◆ **Petit problème**
Transcris en liste JSON de chaînes, une par ligne et sans les lignes vides, les lignes qui commencent au début des enregistrements et finissent à la ligne contenant "center [16, 55].", celle-ci comprise.

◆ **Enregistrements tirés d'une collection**
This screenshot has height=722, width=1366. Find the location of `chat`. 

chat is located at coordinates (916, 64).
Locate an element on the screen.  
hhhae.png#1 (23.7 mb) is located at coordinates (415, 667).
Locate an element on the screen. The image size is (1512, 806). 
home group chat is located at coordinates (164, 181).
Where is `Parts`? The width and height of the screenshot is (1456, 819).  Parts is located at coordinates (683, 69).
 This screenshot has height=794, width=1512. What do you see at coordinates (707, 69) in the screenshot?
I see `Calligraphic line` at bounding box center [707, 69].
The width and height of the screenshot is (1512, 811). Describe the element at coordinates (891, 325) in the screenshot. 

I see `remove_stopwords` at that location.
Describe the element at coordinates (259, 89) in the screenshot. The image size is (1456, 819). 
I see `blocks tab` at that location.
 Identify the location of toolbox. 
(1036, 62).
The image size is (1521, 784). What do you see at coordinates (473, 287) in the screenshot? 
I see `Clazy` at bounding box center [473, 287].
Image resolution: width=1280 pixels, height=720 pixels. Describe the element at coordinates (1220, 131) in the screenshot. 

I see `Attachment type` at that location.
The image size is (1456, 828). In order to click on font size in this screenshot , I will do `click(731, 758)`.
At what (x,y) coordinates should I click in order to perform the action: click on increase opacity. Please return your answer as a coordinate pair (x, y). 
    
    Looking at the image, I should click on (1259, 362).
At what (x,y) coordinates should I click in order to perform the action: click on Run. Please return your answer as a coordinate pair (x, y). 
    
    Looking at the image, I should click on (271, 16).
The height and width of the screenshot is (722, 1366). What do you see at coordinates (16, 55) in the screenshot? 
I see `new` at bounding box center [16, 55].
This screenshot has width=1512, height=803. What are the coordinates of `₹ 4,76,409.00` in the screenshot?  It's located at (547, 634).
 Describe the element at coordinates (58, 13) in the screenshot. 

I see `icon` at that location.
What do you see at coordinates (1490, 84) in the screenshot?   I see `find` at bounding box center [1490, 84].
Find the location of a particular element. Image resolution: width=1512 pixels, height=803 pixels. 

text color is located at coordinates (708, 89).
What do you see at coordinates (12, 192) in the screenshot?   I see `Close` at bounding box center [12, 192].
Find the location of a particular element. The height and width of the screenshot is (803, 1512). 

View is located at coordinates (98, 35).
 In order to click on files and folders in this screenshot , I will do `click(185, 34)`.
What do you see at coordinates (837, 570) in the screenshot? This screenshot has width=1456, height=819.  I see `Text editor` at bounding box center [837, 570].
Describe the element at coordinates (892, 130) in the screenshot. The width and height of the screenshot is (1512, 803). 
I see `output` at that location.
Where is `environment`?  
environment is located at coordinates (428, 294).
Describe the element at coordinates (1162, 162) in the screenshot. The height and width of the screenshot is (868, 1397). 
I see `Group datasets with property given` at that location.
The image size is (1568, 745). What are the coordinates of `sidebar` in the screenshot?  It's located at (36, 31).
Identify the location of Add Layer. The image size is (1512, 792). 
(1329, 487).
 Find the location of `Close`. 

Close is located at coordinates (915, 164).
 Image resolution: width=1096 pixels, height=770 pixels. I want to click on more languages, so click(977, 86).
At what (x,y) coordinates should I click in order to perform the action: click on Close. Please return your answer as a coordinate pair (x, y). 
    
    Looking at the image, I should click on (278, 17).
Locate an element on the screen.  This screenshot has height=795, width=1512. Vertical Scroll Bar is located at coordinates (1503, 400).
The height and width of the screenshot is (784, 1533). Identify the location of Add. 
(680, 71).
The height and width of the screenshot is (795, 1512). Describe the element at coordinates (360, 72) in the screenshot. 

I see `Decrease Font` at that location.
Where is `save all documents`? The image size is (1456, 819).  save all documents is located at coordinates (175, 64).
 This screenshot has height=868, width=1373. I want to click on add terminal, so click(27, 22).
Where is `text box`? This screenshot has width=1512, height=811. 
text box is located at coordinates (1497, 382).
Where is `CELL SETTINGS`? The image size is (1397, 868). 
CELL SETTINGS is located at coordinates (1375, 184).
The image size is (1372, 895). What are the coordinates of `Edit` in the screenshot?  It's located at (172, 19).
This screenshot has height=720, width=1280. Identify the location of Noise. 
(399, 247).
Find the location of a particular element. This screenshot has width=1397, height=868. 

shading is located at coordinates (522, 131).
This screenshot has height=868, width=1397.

◆ **Solution du problème**
[
  "This screenshot has height=722, width=1366. Find the location of `chat`. ",
  "chat is located at coordinates (916, 64).",
  "Locate an element on the screen.  ",
  "hhhae.png#1 (23.7 mb) is located at coordinates (415, 667).",
  "Locate an element on the screen. The image size is (1512, 806). ",
  "home group chat is located at coordinates (164, 181).",
  "Where is `Parts`? The width and height of the screenshot is (1456, 819).  Parts is located at coordinates (683, 69).",
  " This screenshot has height=794, width=1512. What do you see at coordinates (707, 69) in the screenshot?",
  "I see `Calligraphic line` at bounding box center [707, 69].",
  "The width and height of the screenshot is (1512, 811). Describe the element at coordinates (891, 325) in the screenshot. ",
  "I see `remove_stopwords` at that location.",
  "Describe the element at coordinates (259, 89) in the screenshot. The image size is (1456, 819). ",
  "I see `blocks tab` at that location.",
  " Identify the location of toolbox. ",
  "(1036, 62).",
  "The image size is (1521, 784). What do you see at coordinates (473, 287) in the screenshot? ",
  "I see `Clazy` at bounding box center [473, 287].",
  "Image resolution: width=1280 pixels, height=720 pixels. Describe the element at coordinates (1220, 131) in the screenshot. ",
  "I see `Attachment type` at that location.",
  "The image size is (1456, 828). In order to click on font size in this screenshot , I will do `click(731, 758)`.",
  "At what (x,y) coordinates should I click in order to perform the action: click on increase opacity. Please return your answer as a coordinate pair (x, y). ",
  "    Looking at the image, I should click on (1259, 362).",
  "At what (x,y) coordinates should I click in order to perform the action: click on Run. Please return your answer as a coordinate pair (x, y). ",
  "    Looking at the image, I should click on (271, 16).",
  "The height and width of the screenshot is (722, 1366). What do you see at coordinates (16, 55) in the screenshot? ",
  "I see `new` at bounding box center [16, 55]."
]